## EXERCISE
Please write out the line containing "Task: Click the vertical scrollbar down arrow" and each line after it through the end of the data, exactly, and nothing else.

⟨

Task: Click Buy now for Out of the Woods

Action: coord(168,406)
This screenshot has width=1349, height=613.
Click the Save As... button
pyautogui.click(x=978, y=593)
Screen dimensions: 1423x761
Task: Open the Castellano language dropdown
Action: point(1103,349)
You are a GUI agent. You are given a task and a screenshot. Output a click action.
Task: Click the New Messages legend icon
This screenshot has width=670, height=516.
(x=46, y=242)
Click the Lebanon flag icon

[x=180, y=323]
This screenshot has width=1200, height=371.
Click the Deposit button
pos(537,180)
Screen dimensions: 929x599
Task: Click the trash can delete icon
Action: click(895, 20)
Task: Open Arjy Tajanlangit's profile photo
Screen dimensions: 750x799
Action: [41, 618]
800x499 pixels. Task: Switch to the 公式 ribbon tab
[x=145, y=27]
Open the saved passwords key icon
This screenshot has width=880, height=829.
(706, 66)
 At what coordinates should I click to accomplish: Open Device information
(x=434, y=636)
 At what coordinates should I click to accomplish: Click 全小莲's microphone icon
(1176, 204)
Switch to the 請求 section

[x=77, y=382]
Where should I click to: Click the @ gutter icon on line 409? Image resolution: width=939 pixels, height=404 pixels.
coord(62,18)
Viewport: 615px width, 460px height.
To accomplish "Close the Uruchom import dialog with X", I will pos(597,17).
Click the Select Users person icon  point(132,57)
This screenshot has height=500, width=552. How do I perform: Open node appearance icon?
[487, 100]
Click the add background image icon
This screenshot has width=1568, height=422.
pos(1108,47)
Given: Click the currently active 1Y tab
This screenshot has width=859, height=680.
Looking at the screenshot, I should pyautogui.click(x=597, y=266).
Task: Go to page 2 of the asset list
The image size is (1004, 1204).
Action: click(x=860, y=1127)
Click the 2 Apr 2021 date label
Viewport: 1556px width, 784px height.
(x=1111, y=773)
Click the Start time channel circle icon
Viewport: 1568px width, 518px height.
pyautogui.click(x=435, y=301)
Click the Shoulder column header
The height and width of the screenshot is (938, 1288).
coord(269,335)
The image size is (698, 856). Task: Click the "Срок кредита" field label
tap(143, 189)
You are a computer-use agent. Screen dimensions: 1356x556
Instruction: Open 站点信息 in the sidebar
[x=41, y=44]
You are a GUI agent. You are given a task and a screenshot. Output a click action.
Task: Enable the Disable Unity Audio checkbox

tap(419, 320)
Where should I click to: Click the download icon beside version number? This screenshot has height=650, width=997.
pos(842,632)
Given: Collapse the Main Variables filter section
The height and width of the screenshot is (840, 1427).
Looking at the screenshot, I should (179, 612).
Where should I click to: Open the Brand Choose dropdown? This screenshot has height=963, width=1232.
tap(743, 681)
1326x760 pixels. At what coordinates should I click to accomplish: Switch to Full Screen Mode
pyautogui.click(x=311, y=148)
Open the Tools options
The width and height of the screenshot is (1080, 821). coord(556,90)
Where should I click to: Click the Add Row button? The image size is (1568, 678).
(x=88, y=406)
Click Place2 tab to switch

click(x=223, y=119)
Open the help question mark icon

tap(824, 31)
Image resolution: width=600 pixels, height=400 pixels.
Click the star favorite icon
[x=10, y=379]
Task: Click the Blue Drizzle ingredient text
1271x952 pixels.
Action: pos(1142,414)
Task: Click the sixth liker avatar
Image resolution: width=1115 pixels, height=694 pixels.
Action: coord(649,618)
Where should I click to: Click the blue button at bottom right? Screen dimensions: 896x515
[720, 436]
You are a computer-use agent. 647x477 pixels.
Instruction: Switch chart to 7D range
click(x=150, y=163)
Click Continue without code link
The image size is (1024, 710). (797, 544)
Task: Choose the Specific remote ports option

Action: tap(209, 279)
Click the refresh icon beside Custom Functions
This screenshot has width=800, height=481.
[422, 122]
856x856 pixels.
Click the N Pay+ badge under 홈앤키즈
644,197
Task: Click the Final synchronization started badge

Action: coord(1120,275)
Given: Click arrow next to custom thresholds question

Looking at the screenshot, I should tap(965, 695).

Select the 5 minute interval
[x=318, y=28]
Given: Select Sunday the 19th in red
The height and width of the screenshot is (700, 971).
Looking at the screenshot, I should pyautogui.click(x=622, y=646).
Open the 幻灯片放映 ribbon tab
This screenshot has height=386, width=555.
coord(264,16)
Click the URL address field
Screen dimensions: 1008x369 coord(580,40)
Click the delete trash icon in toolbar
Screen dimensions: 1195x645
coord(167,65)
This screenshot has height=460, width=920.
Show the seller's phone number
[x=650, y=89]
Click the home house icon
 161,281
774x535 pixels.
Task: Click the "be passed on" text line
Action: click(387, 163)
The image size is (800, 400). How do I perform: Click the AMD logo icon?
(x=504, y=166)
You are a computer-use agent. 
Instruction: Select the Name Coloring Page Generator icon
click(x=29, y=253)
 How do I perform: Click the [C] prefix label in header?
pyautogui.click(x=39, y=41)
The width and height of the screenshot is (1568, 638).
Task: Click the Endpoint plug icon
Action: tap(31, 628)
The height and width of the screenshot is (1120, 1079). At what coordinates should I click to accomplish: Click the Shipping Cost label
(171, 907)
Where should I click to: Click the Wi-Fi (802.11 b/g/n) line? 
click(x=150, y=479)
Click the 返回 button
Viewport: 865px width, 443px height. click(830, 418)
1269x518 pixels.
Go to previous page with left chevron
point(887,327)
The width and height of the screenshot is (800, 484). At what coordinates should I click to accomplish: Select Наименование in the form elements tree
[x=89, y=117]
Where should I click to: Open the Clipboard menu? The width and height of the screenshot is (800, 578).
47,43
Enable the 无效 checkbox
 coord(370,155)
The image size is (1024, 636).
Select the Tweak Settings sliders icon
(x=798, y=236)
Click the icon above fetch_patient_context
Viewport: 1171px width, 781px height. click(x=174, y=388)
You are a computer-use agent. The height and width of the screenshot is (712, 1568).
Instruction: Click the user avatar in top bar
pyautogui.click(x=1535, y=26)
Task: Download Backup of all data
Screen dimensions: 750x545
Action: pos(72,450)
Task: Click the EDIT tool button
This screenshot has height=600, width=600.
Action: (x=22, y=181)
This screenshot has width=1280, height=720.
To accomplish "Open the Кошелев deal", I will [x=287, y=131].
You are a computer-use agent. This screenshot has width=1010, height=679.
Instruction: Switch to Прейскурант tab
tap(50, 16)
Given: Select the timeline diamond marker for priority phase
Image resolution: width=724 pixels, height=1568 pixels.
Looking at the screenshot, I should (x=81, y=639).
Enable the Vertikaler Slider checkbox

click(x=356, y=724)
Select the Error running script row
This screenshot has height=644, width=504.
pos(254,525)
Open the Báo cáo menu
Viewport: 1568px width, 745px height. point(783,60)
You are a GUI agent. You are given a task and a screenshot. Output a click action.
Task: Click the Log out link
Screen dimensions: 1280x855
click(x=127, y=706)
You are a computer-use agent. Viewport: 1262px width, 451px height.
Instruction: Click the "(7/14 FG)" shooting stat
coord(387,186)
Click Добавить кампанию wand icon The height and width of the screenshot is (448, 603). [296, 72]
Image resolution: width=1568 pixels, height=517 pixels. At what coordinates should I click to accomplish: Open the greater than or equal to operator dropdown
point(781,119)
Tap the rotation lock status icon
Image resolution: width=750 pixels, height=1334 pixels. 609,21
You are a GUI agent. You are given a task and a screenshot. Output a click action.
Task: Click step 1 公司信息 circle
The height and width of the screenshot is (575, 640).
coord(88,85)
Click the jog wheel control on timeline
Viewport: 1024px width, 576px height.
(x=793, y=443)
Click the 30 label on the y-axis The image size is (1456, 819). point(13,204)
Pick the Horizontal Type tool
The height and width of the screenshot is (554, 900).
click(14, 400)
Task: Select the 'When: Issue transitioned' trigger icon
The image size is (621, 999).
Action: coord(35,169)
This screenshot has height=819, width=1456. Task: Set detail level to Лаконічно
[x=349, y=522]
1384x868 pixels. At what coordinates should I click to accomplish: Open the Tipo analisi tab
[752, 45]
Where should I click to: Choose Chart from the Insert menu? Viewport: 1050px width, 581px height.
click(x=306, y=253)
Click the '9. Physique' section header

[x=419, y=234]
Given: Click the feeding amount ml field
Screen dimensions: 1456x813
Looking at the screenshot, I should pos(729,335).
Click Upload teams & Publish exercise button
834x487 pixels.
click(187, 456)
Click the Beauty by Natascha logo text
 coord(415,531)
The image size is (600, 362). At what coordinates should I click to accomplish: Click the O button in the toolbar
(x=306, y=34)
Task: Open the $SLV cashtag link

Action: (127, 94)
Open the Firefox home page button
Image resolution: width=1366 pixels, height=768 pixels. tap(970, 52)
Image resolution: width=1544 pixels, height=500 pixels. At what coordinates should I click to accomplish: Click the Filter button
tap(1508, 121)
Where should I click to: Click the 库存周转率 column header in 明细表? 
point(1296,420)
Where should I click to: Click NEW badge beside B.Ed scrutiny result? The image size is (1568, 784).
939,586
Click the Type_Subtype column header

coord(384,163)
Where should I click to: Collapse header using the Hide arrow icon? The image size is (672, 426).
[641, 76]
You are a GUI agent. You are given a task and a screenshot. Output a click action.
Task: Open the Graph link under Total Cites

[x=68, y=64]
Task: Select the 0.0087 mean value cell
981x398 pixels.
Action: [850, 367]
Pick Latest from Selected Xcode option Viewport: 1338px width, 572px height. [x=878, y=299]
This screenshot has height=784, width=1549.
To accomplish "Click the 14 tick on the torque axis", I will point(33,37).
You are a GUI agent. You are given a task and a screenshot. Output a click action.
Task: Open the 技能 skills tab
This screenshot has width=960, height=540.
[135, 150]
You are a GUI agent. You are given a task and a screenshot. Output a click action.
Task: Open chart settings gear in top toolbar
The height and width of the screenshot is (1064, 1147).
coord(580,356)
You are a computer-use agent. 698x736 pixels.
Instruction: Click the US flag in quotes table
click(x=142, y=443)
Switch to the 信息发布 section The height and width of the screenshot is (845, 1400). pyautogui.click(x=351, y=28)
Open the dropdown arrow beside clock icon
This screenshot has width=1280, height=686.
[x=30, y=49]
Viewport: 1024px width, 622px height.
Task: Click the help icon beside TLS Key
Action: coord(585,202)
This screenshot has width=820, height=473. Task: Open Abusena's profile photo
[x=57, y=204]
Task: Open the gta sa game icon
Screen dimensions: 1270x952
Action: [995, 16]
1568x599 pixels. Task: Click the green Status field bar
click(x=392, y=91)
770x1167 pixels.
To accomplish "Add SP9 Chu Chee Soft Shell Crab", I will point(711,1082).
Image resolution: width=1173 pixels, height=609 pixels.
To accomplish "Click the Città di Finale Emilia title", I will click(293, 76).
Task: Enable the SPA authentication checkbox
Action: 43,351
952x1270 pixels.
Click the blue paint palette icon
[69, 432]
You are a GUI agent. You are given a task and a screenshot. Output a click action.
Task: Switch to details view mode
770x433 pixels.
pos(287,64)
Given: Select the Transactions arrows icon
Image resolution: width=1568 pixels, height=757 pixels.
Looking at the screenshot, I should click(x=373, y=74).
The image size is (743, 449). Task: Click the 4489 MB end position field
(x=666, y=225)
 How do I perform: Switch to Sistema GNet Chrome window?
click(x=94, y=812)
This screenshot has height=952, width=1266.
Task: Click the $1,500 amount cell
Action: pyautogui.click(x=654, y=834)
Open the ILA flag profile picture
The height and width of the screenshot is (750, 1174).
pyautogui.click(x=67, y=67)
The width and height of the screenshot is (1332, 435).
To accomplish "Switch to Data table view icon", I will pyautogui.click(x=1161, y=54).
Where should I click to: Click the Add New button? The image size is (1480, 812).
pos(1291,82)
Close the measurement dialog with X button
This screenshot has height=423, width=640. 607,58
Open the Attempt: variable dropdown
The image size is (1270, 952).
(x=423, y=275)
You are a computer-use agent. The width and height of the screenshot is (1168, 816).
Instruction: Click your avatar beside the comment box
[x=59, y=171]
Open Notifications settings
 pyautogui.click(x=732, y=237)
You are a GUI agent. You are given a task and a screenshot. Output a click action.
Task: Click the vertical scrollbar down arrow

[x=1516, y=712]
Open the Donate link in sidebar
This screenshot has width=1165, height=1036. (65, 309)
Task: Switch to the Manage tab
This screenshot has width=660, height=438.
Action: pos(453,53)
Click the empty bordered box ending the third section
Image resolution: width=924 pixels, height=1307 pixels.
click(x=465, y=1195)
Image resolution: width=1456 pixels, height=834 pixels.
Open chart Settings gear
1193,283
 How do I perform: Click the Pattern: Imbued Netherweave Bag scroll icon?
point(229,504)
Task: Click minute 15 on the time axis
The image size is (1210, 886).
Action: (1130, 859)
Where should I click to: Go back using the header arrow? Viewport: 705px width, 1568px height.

⟩

## YOUR SOLUTION
Task: Click the vertical scrollbar down arrow

[x=1516, y=712]
Open the Donate link in sidebar
This screenshot has width=1165, height=1036. (65, 309)
Task: Switch to the Manage tab
This screenshot has width=660, height=438.
Action: pos(453,53)
Click the empty bordered box ending the third section
Image resolution: width=924 pixels, height=1307 pixels.
click(x=465, y=1195)
Image resolution: width=1456 pixels, height=834 pixels.
Open chart Settings gear
1193,283
 How do I perform: Click the Pattern: Imbued Netherweave Bag scroll icon?
point(229,504)
Task: Click minute 15 on the time axis
The image size is (1210, 886).
Action: (1130, 859)
Where should I click to: Go back using the header arrow? Viewport: 705px width, 1568px height.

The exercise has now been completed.